Saved entries
------------------------

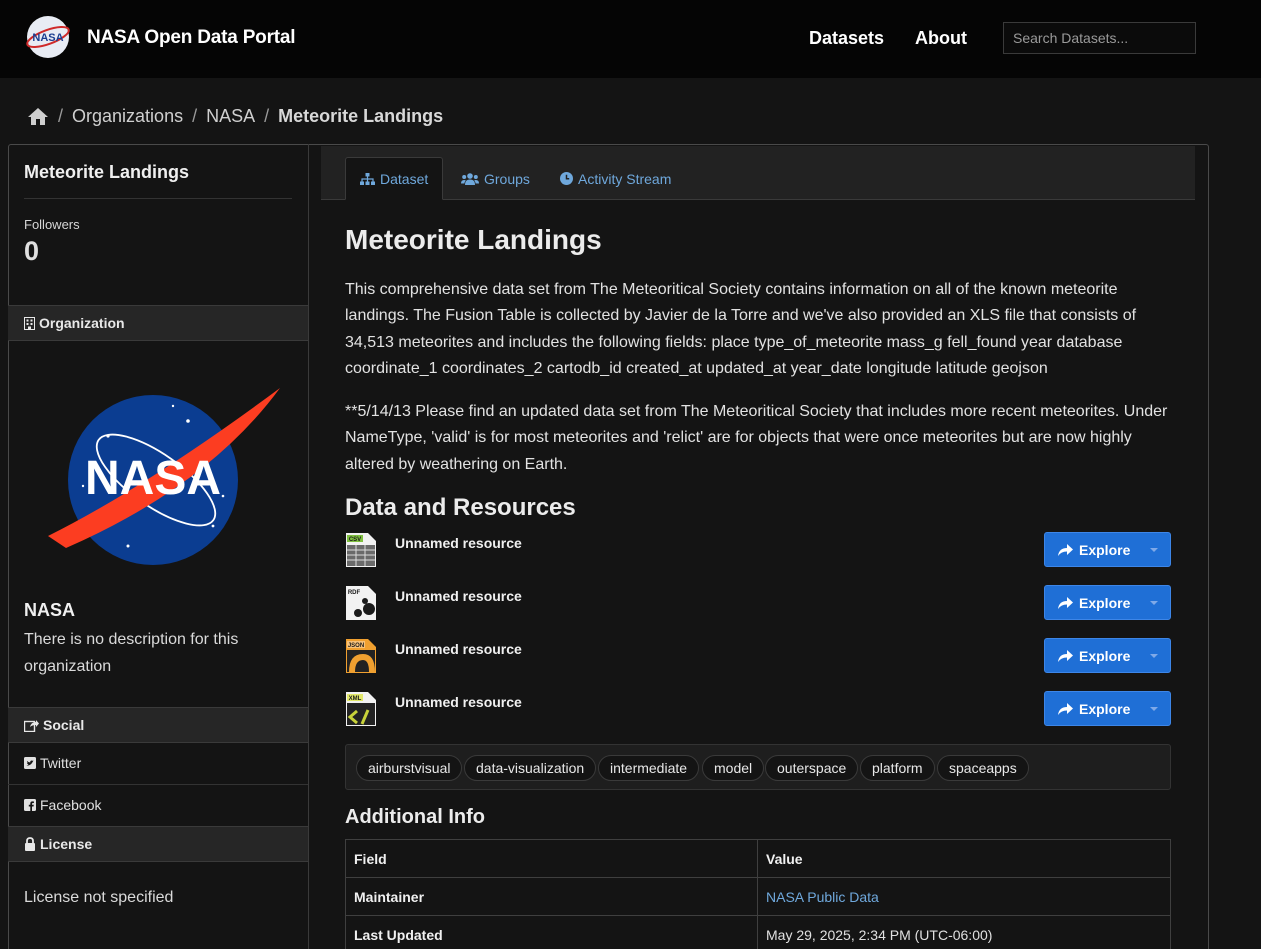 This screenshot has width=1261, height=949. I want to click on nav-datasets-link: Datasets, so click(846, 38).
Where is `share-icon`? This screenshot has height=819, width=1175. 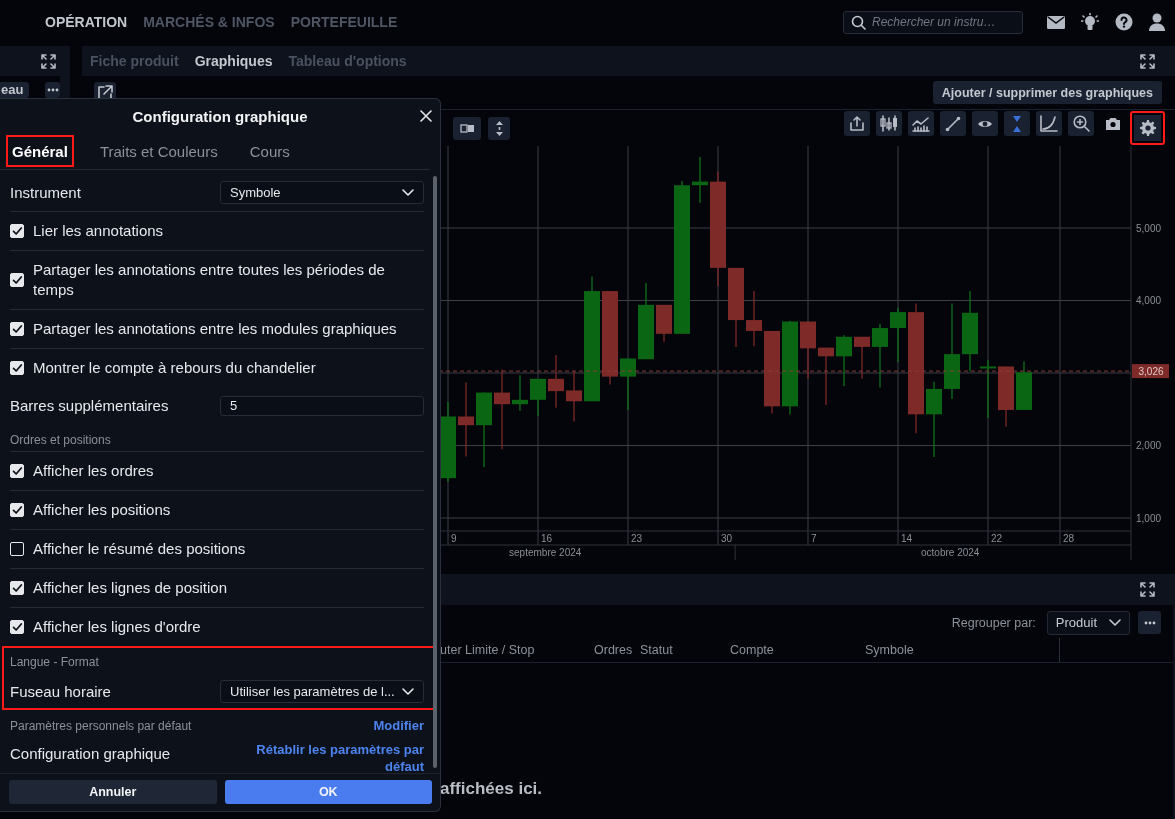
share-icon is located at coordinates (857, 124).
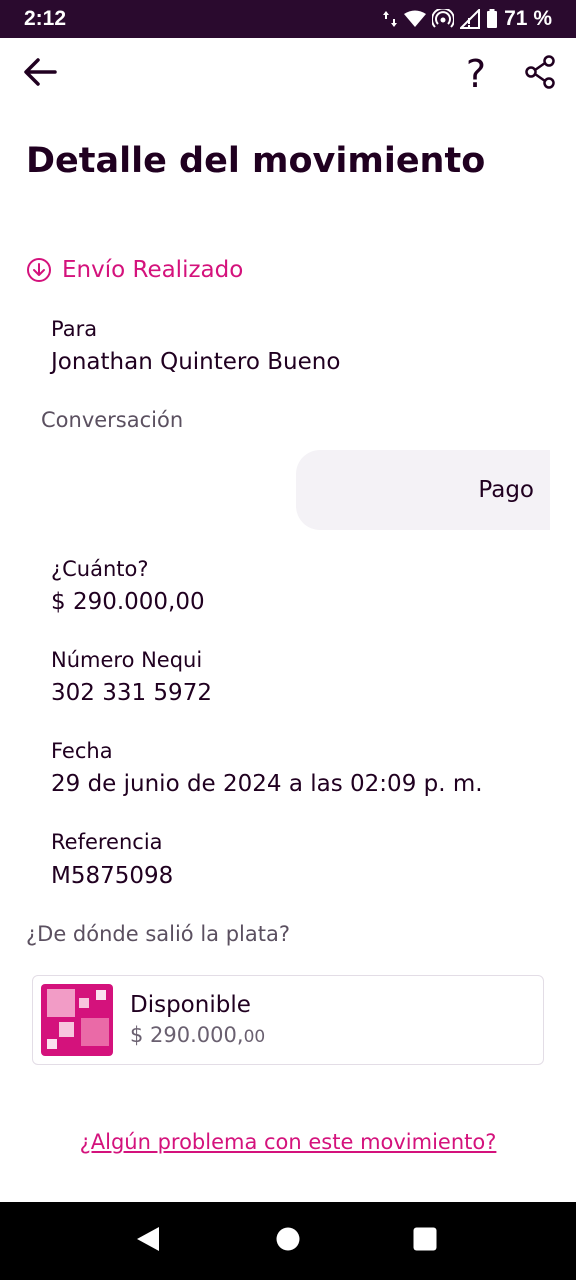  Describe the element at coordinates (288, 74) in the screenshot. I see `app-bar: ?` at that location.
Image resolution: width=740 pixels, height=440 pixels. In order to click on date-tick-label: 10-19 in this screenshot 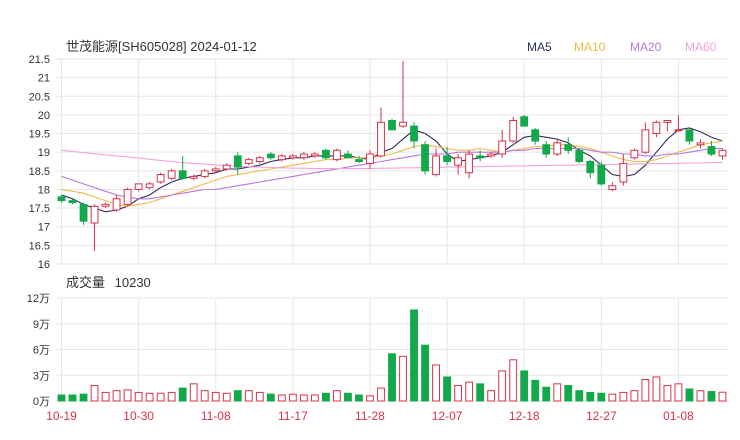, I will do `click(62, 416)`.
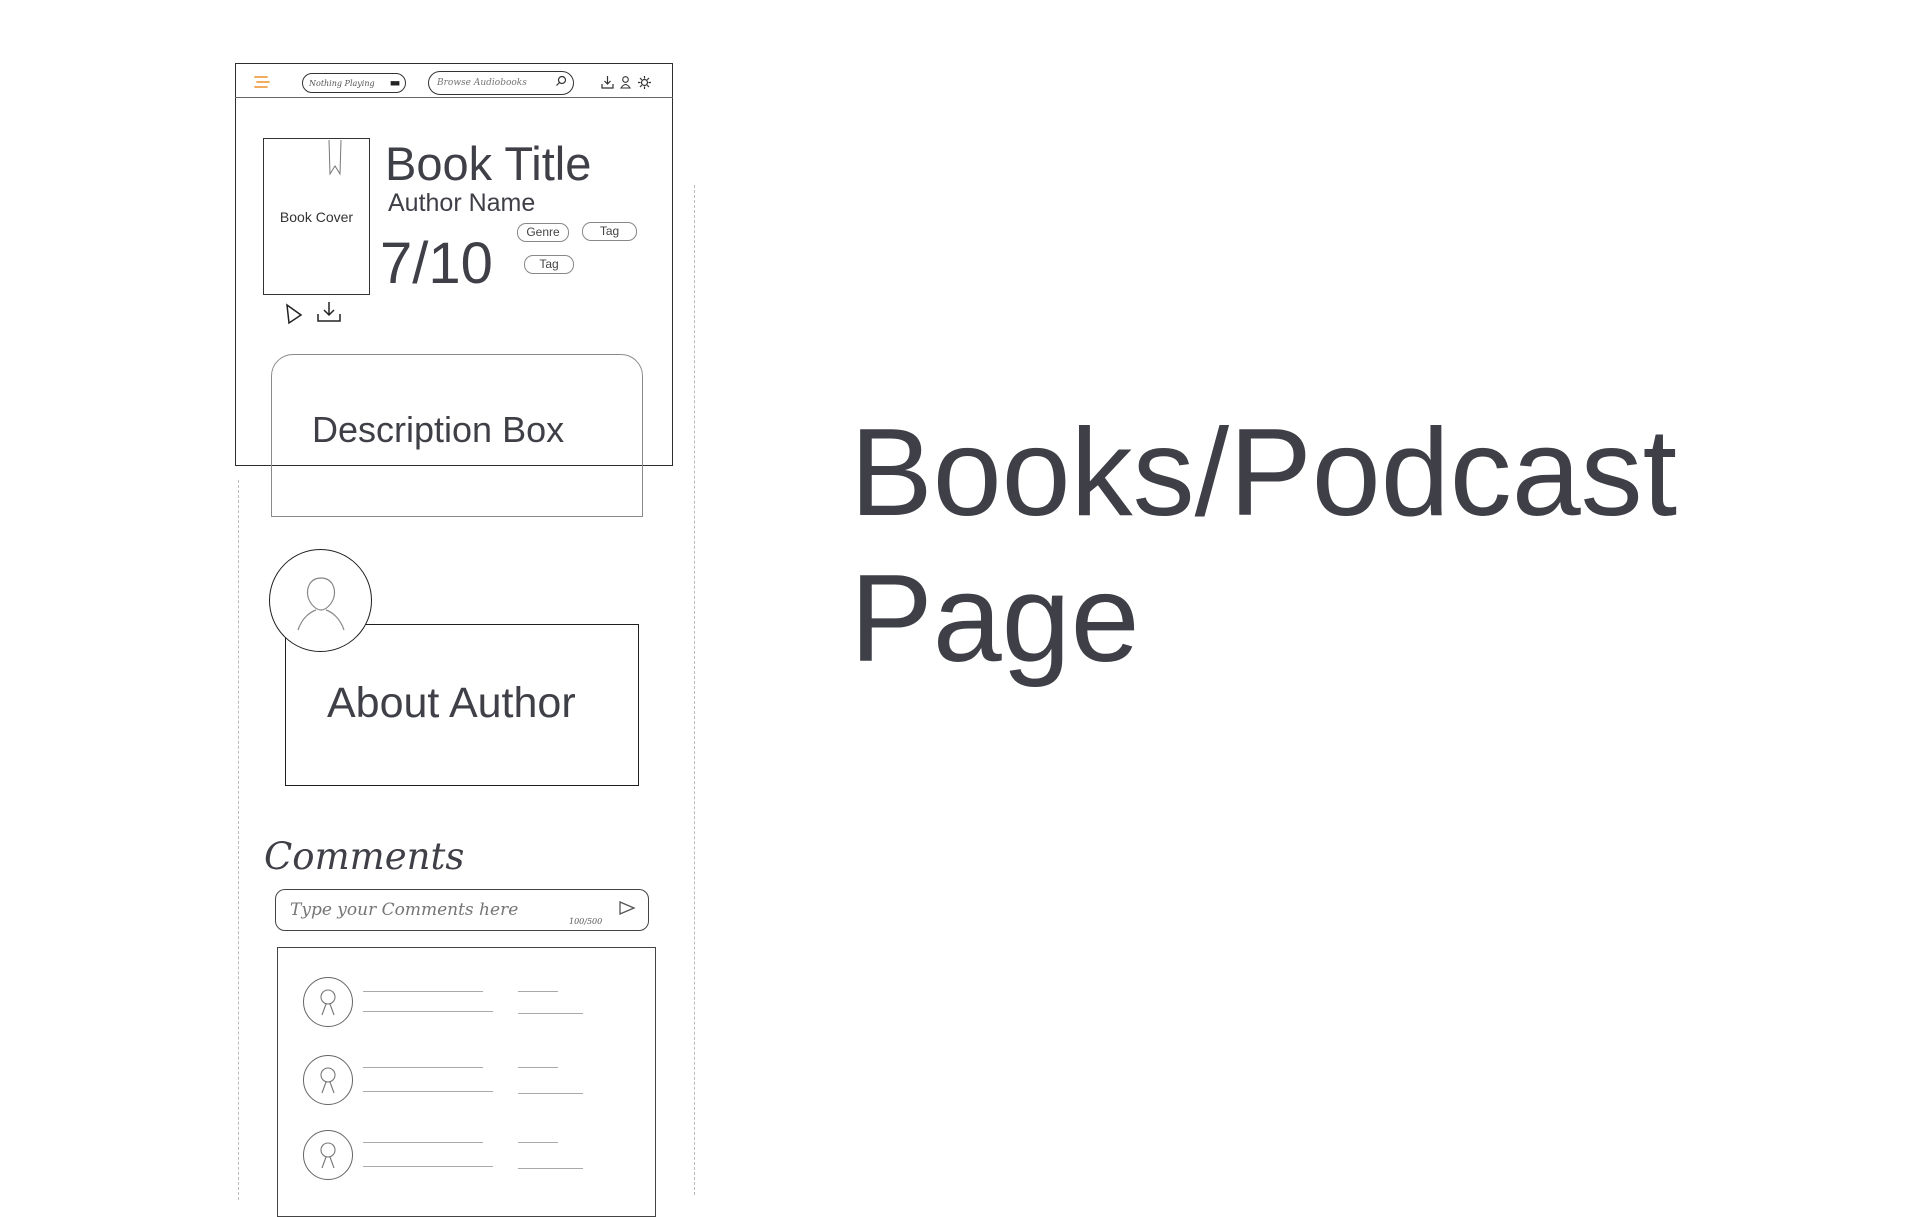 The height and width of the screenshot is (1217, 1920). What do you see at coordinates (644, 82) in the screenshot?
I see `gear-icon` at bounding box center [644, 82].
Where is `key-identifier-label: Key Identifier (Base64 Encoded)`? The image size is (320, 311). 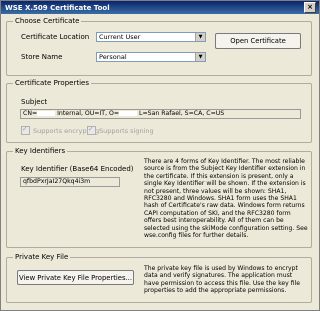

------------------------

**What to work on**
Write out the data from its first line through the line containing "Describe the element", inclusive, reproducing every character as it appears. Omit the pictures.

**Result below**
 This screenshot has width=1261, height=949. I want to click on nav-datasets-link: Datasets, so click(846, 38).
Where is `share-icon`? This screenshot has height=819, width=1175. 
share-icon is located at coordinates (857, 124).
  Describe the element at coordinates (288, 74) in the screenshot. I see `app-bar: ?` at that location.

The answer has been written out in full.